Requirements
Edit the lines from the one containing "How do I perform: Select" up to and including the one containing "Action: (x=525, y=199)" so that "Select" is replaced with "Choose" and nothing else changes. Give back only those lines, without the pictures.

Material to process
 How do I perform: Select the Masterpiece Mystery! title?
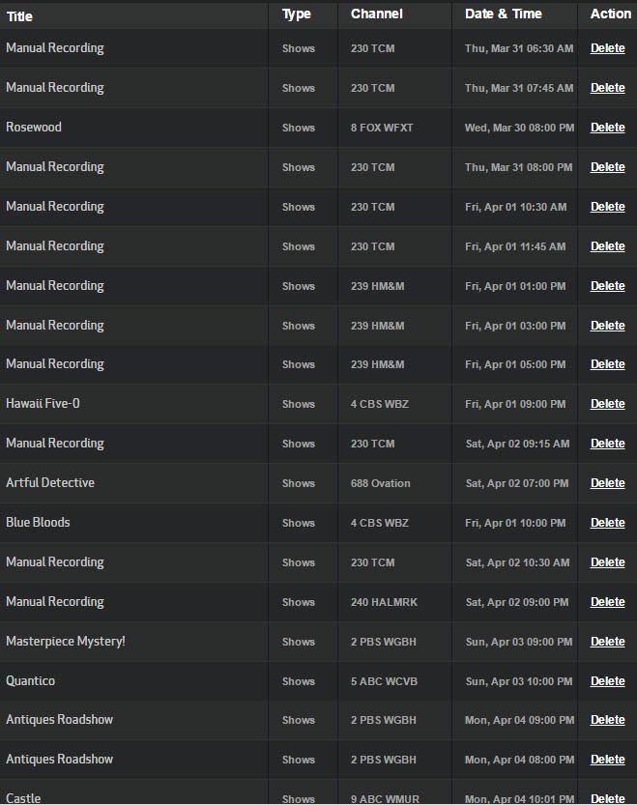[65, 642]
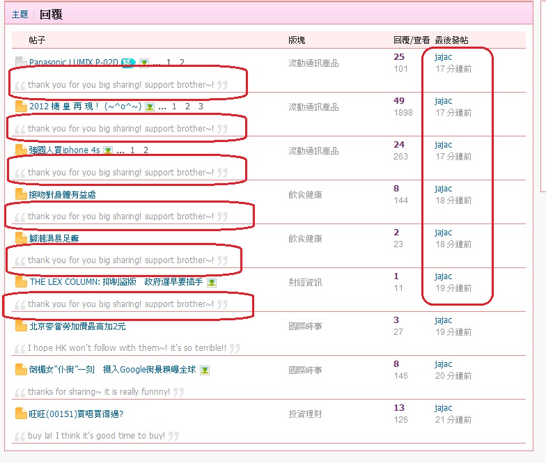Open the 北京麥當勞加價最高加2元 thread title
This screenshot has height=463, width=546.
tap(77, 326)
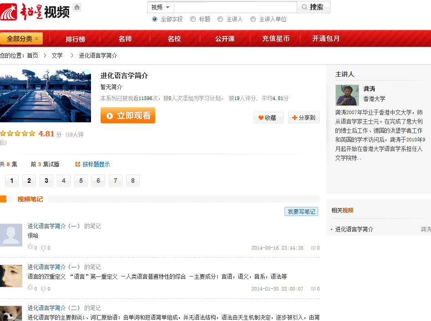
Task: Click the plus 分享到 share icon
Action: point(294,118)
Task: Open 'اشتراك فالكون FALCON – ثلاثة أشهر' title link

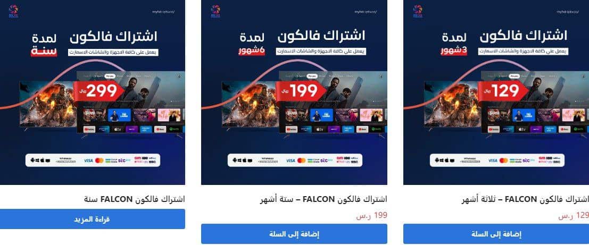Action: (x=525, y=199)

--

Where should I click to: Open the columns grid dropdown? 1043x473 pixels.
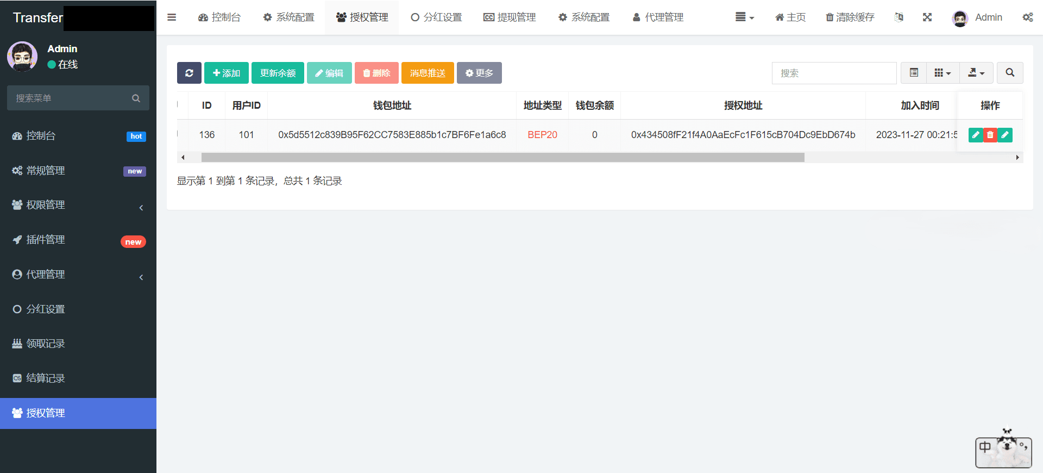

Exercise output
 How do I perform: Choose the Masterpiece Mystery! title?
[65, 642]
Open the 北京麥當勞加價最高加2元 thread title
This screenshot has height=463, width=546.
tap(77, 326)
Task: Click the plus 分享到 share icon
Action: point(294,118)
Task: Open 'اشتراك فالكون FALCON – ثلاثة أشهر' title link

Action: (x=525, y=199)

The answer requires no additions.